● **Document passage**

-- Begin --

Caltrans has made its choice for the expansion of 27 miles of Interstate 5 through North County, picking the least intrusive of the four possible options: the $3.5-billion addition of four carpool-express lanes (two in each direction), separated only by paint striping.

The call comes after a planning process that really began in 2004 and reached a crescendo last year with a series of workshops and hearings on the four alternatives -- the largest of which required the addition of six lanes, with concrete barriers separating express and common lanes.

Residents and advocates for public transportation and environment presented views that ranged from “go big” to don’t build at all. Caltrans officials sifted through as many as 5,000 comments submitted on the project, a spokesman said.

At one point, state Senator Christine Kehoe submitted a bill, SB-468 which required North County coastal mass transit projects be built out before highway construction could begin. The bill is still alive but has morphed into an endorsement of the option picked by Caltrans today.

A spokeswoman for Kehoe said the senator is "pleased" by the choice made by Caltrans.

While hardly the end of the review process, “this is a good day for the project,” said regional Caltrans director Laurie Berman on Wednesday.

If all goes according to schedule, the first phase of the four-phase, 40-year project, could begin in 2013, according to Allan Kosup, Caltrans’ I-5 corridor director.

The highway expansion is part of a larger $6 billion transportation project that includes double-tracking of the coastal railroad corridor; lagoon restoration and lengthening of bridges over lagoons; and the addition of 23 miles of bike and pedestrian routes.

Before beginning Phase 1, Caltrans, the Federal Highway Administration and its partners must develop what is called a Public Works Plan -- a document that will detail the actual work, impacts and time table.

Residents looking for the "devil in the details" will be paying close attention to this document, which after public hearings and apdoption , goes to the state Coastal Commission for approval. It serves essentially as a work permit from the coast panel, good for the 40 years of the project.

-- End --

● **Exercise goal**
Rewrite everything in the Interstate 5 article above, from "If all goes" down to "and time table.", changing "Public Works Plan" to "Public Works Program".

● **Dataset extract**
-- Begin --

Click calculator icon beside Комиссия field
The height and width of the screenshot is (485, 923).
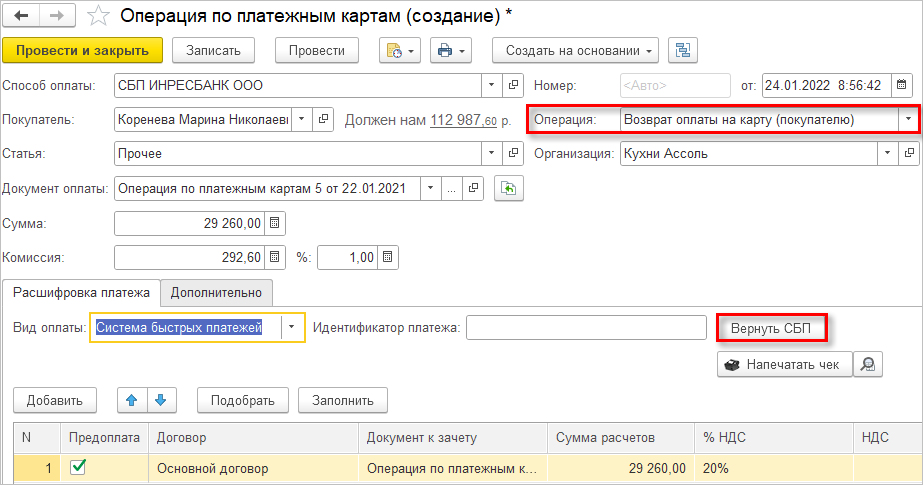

-- End --

● **Solution**
If all goes according to schedule, the first phase of the four-phase, 40-year project, could begin in 2013, according to Allan Kosup, Caltrans’ I-5 corridor director.

The highway expansion is part of a larger $6 billion transportation project that includes double-tracking of the coastal railroad corridor; lagoon restoration and lengthening of bridges over lagoons; and the addition of 23 miles of bike and pedestrian routes.

Before beginning Phase 1, Caltrans, the Federal Highway Administration and its partners must develop what is called a Public Works Program -- a document that will detail the actual work, impacts and time table.